Stored records:
----
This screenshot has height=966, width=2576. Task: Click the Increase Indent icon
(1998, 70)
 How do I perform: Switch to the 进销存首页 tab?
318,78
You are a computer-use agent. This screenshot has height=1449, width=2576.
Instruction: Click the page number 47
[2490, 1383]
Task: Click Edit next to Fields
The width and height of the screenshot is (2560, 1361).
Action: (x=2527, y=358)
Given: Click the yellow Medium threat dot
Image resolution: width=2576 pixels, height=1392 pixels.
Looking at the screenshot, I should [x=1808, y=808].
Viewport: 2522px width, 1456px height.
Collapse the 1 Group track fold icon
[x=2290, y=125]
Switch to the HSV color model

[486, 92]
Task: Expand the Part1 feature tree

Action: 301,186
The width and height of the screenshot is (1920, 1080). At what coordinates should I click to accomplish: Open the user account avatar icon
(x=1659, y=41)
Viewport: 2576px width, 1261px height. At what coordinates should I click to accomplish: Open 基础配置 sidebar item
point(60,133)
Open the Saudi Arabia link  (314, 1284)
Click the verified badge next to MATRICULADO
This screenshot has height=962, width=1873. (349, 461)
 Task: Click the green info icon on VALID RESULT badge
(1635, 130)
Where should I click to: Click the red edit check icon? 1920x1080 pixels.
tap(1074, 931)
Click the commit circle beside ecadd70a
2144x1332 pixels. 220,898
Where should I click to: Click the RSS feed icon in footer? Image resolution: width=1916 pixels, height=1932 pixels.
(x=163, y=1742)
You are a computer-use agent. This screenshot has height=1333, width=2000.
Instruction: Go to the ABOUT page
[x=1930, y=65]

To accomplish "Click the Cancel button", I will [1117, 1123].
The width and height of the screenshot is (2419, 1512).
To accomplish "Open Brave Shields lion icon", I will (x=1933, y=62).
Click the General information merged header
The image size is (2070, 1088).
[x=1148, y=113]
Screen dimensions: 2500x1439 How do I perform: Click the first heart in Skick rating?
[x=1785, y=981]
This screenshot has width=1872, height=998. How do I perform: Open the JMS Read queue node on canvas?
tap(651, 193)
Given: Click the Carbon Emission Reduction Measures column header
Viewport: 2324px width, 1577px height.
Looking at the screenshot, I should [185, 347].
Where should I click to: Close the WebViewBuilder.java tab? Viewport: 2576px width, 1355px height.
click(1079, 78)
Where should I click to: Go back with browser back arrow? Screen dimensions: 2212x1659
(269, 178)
----
### Goal of the exercise
Restate every entry word for word.

### Result of the exercise
This screenshot has height=966, width=2576. Task: Click the Increase Indent icon
(1998, 70)
 How do I perform: Switch to the 进销存首页 tab?
318,78
You are a computer-use agent. This screenshot has height=1449, width=2576.
Instruction: Click the page number 47
[2490, 1383]
Task: Click Edit next to Fields
The width and height of the screenshot is (2560, 1361).
Action: (x=2527, y=358)
Given: Click the yellow Medium threat dot
Image resolution: width=2576 pixels, height=1392 pixels.
Looking at the screenshot, I should [x=1808, y=808].
Viewport: 2522px width, 1456px height.
Collapse the 1 Group track fold icon
[x=2290, y=125]
Switch to the HSV color model

[486, 92]
Task: Expand the Part1 feature tree

Action: 301,186
The width and height of the screenshot is (1920, 1080). At what coordinates should I click to accomplish: Open the user account avatar icon
(x=1659, y=41)
Viewport: 2576px width, 1261px height. At what coordinates should I click to accomplish: Open 基础配置 sidebar item
point(60,133)
Open the Saudi Arabia link  (314, 1284)
Click the verified badge next to MATRICULADO
This screenshot has height=962, width=1873. (349, 461)
 Task: Click the green info icon on VALID RESULT badge
(1635, 130)
Where should I click to: Click the red edit check icon? 1920x1080 pixels.
tap(1074, 931)
Click the commit circle beside ecadd70a
2144x1332 pixels. 220,898
Where should I click to: Click the RSS feed icon in footer? Image resolution: width=1916 pixels, height=1932 pixels.
(x=163, y=1742)
You are a computer-use agent. This screenshot has height=1333, width=2000.
Instruction: Go to the ABOUT page
[x=1930, y=65]

To accomplish "Click the Cancel button", I will [1117, 1123].
The width and height of the screenshot is (2419, 1512).
To accomplish "Open Brave Shields lion icon", I will (x=1933, y=62).
Click the General information merged header
The image size is (2070, 1088).
[x=1148, y=113]
Screen dimensions: 2500x1439 How do I perform: Click the first heart in Skick rating?
[x=1785, y=981]
This screenshot has width=1872, height=998. How do I perform: Open the JMS Read queue node on canvas?
tap(651, 193)
Given: Click the Carbon Emission Reduction Measures column header
Viewport: 2324px width, 1577px height.
Looking at the screenshot, I should [185, 347].
Where should I click to: Close the WebViewBuilder.java tab? Viewport: 2576px width, 1355px height.
click(1079, 78)
Where should I click to: Go back with browser back arrow? Screen dimensions: 2212x1659
(269, 178)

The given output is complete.